PROBLEM DETAILS:
Copy out the entries below word for word, starting with the line that contains "Given: Click the 财 marker icon" and going on through the line that contains "tap(908, 262)".

***** INPUT RECORDS

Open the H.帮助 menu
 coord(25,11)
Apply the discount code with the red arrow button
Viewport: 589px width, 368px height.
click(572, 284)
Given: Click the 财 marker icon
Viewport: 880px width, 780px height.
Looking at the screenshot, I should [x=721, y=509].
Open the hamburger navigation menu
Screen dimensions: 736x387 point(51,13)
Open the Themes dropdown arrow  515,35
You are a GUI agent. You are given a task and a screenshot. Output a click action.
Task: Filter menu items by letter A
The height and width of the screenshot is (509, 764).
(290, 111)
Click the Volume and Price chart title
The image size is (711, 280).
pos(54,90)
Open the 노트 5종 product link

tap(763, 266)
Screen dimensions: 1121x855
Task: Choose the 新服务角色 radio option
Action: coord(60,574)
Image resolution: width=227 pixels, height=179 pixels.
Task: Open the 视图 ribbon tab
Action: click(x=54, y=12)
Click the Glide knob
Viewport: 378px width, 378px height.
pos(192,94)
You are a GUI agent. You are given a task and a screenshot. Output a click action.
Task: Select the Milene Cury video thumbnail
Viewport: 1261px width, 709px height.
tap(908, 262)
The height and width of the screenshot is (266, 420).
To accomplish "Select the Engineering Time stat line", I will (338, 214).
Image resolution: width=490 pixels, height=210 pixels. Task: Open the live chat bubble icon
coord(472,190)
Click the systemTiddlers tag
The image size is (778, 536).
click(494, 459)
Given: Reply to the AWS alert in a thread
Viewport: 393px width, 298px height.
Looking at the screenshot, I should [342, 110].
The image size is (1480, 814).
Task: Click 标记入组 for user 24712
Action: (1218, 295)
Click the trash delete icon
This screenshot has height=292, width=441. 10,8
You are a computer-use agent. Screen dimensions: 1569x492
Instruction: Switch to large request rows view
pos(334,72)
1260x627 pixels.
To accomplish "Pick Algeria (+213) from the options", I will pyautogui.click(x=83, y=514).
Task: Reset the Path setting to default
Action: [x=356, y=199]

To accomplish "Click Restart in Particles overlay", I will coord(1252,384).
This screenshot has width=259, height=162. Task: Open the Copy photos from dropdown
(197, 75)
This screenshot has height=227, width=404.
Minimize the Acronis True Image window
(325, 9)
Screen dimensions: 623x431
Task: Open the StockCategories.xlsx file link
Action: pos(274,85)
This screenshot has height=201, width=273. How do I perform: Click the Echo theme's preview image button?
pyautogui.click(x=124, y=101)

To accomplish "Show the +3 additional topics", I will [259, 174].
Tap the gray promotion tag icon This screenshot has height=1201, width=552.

**********

WRITTEN RESPONSE:
Given: Click the 财 marker icon
Viewport: 880px width, 780px height.
Looking at the screenshot, I should [x=721, y=509].
Open the hamburger navigation menu
Screen dimensions: 736x387 point(51,13)
Open the Themes dropdown arrow  515,35
You are a GUI agent. You are given a task and a screenshot. Output a click action.
Task: Filter menu items by letter A
The height and width of the screenshot is (509, 764).
(290, 111)
Click the Volume and Price chart title
The image size is (711, 280).
pos(54,90)
Open the 노트 5종 product link

tap(763, 266)
Screen dimensions: 1121x855
Task: Choose the 新服务角色 radio option
Action: coord(60,574)
Image resolution: width=227 pixels, height=179 pixels.
Task: Open the 视图 ribbon tab
Action: click(x=54, y=12)
Click the Glide knob
Viewport: 378px width, 378px height.
pos(192,94)
You are a GUI agent. You are given a task and a screenshot. Output a click action.
Task: Select the Milene Cury video thumbnail
Viewport: 1261px width, 709px height.
tap(908, 262)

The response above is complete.